A dimostrazione della validità delle idee imprenditoriali, sta il fatto che l’Italia resta un paese prevalentemente preda di acquisizioni (2): in sette anni circa sono state chiuse operazioni per 1,2 mld di euro (gli Stati Uniti sono il primo paese acquirente di tecnologie e StartUp). Le nuove aziende che vanno meglio sono quelle del settore farmaceutico, manifattura strumentale e software; e vengono acquisite soprattutto da imprese più grandi.

Insomma, il nostro Paese ha una delle normative più avanzate; quello che manca ancora è un vero mercato dei capitali.

Dunque, il punto debole risulta essere lo scarso convincimento delle Istituzioni private o di singoli privati: gli investitori presenti sono più finanziari che industriali, sono attirati cioè da una crescita rapida del valore dell’azienda e da una altrettanto rapida uscita dal capitale, piuttosto che guidati da una visione a medio-lungo termine, forse condizionati dal fatto che a livello mondiale (rapporto Star-Up M&A 2017) il 71% delle startup analizzate non riesce a restituire il capitale investito (soprattutto da venture capital e business angel). Alberto Onetti (Mind the Bridge) riporta che mediamente le startup acquistate (attraverso una operazione di exit) hanno tra i 10 e i 50 collaboratori, tra i 5 e i 15 anni dalla loro costituzione, con un capitale raccolto di oltre 50 milioni di dollari.
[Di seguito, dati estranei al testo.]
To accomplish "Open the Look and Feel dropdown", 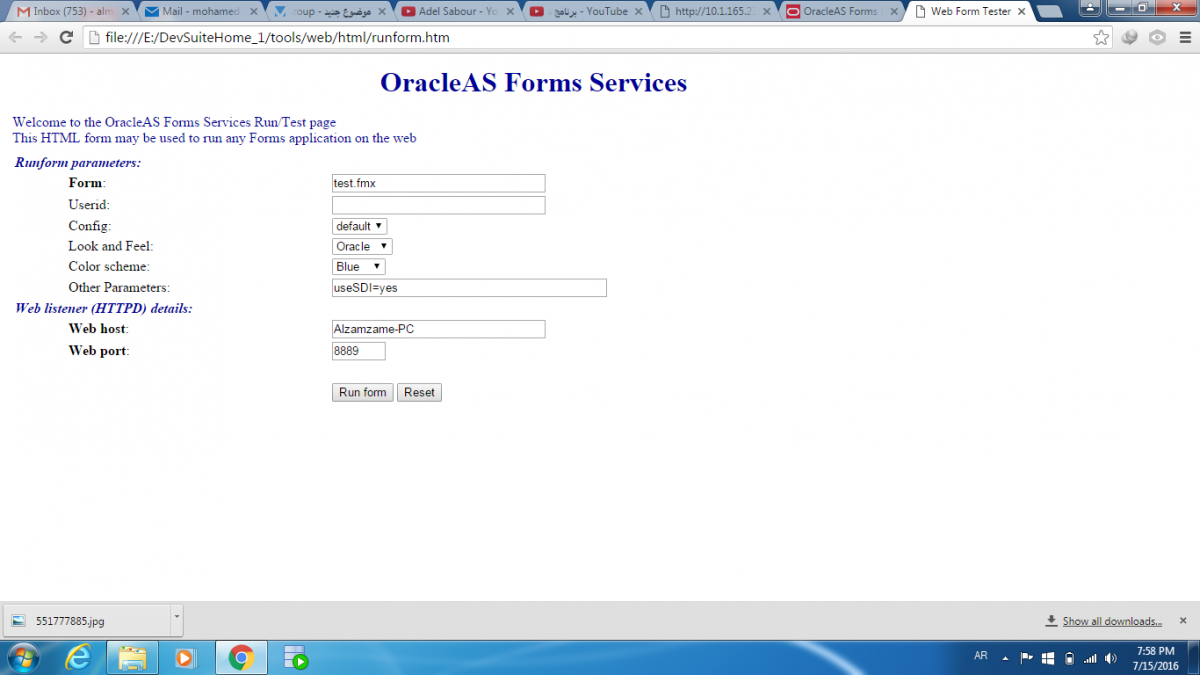I will pos(362,246).
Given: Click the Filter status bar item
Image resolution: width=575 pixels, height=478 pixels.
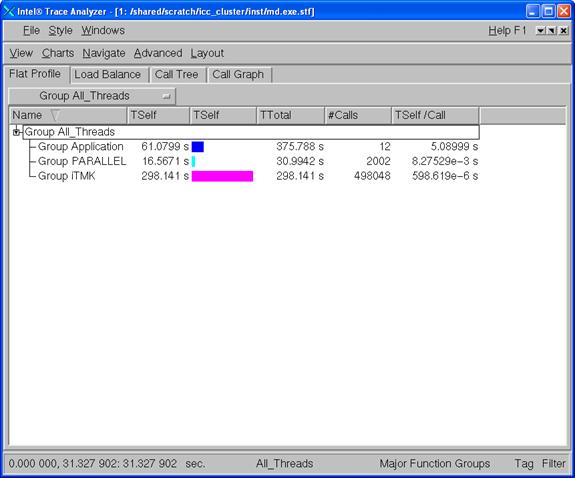Looking at the screenshot, I should [554, 464].
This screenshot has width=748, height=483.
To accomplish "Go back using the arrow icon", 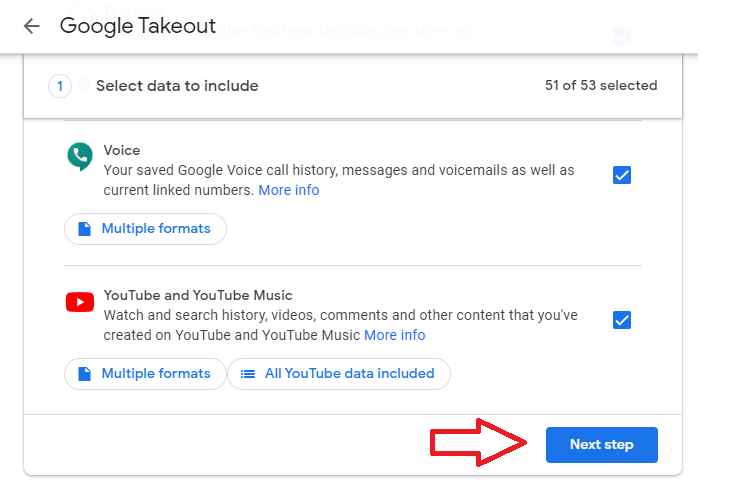I will click(x=31, y=26).
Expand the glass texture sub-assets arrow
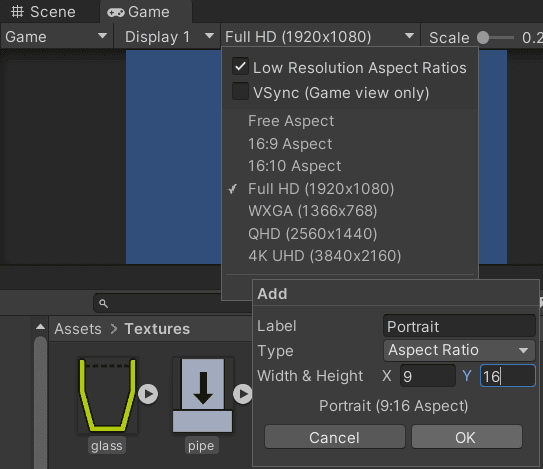 coord(148,394)
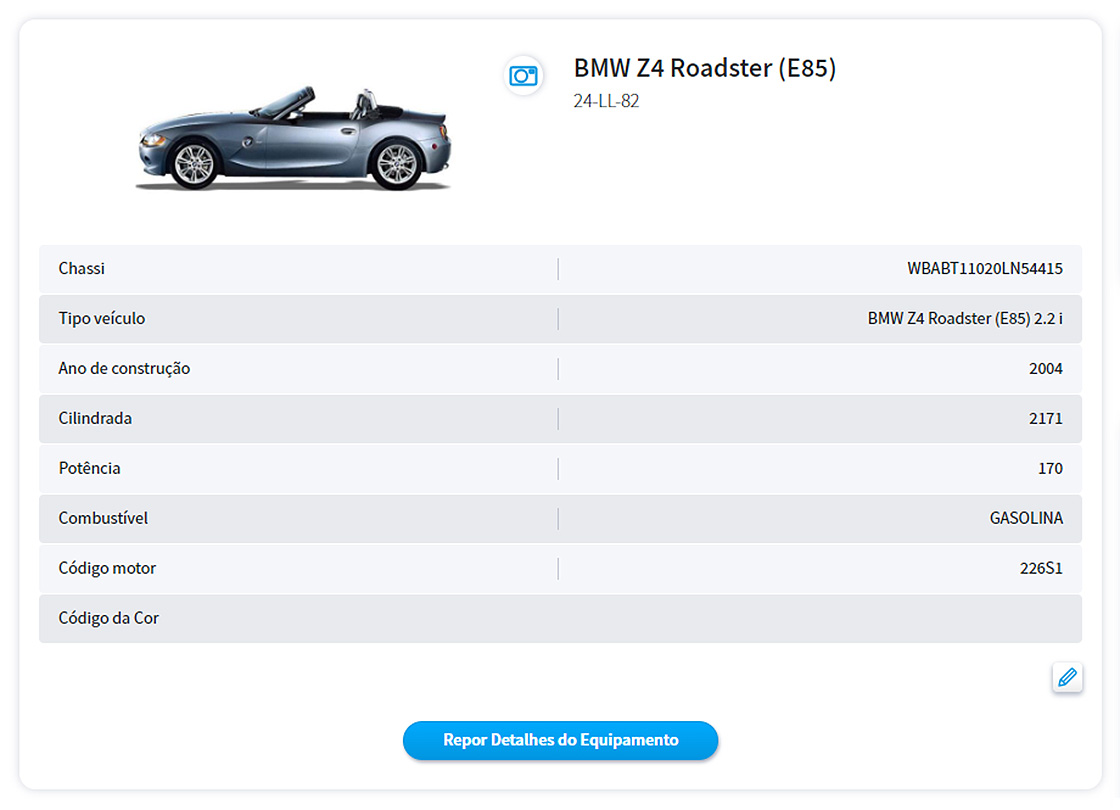
Task: Select the power value 170
Action: (1050, 468)
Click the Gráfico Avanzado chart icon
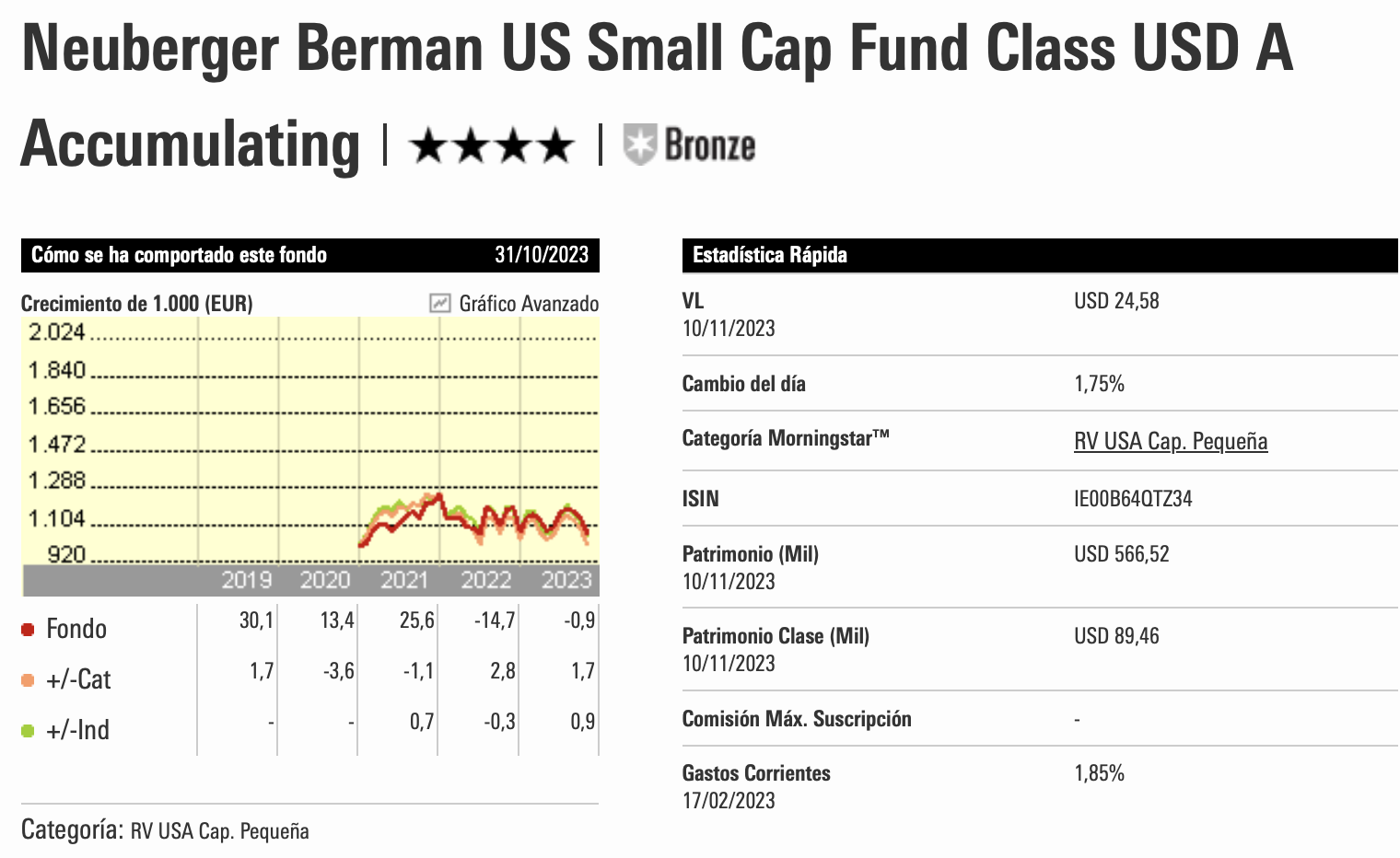 440,303
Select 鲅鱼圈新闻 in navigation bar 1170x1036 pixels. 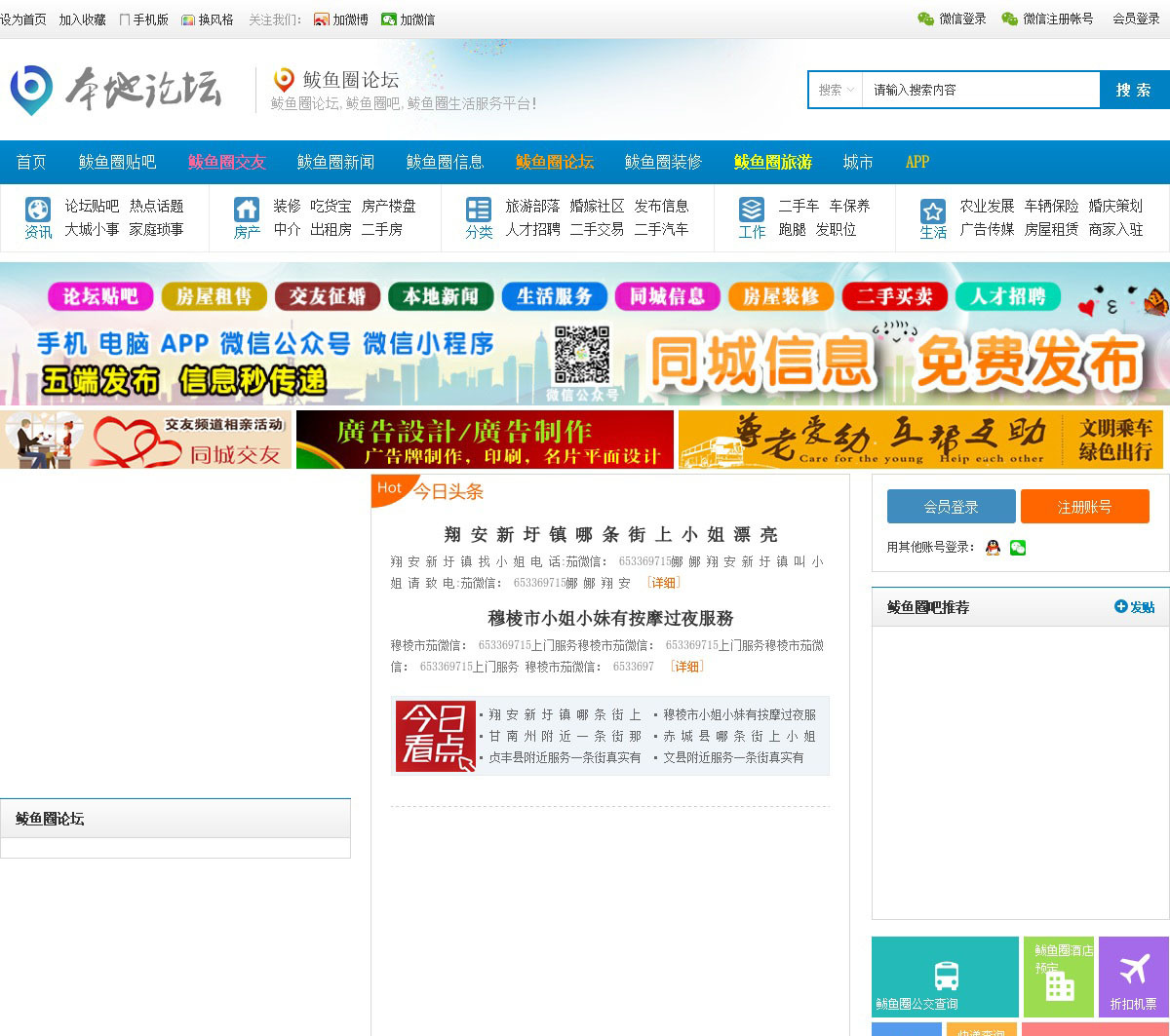pos(335,162)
In Italia manca, cioè, lo sviluppo di un sistema anche finanziario privato, che sostenga le iniziative delle StartUp e le valorizzi nel loro progetto di evoluzione. La crescita del venture capital è insufficiente. ”Manca (3) un vero mercato dei capitali di rischio, fondi che possono investire da 5 a 10 milioni su tempi lunghi, oppure soggetti privati (angels) che accompagnino i giovani nelle loro avventure aziendali” (Cipolletta-Aifi). Se si fa eccezione per il settore farmaceutico e della innovazione digitale nelle banche e nella finanza, le medie e grandi imprese non sono attive nel promuovere le StartUp perché non amano avventurarsi in idee fortemente innovative (o, quantomeno, tentano di fare innovazione in casa loro), anche se oggi si tenta (Aifi) di coinvolgerle in acceleratori di innovazione esterni.

In conclusione, il “vuoto” non è nelle idee e neppure nelle professionalità, ma negli investimenti, condizionati da un contesto socioculturale del nostro Paese che non alimenta lo sviluppo di nuove idee.

(1) Da: La Stampa, 2 ottobre 2017, estratto da pag.17-18, “Giovani e start-up, dove chiedere i finanziamenti”, a firma M.P.

(2) Da: Italia Oggi , 2 ottobre 2017, estratto da pag.16, “Le startup italiane fanno gola”, a firma Federico Unnia.

(3) Da: L’economia, 2 ottobre 2017, estratto da pag.2,3, “Start-up”, a firma Ferruccio de Bortoli.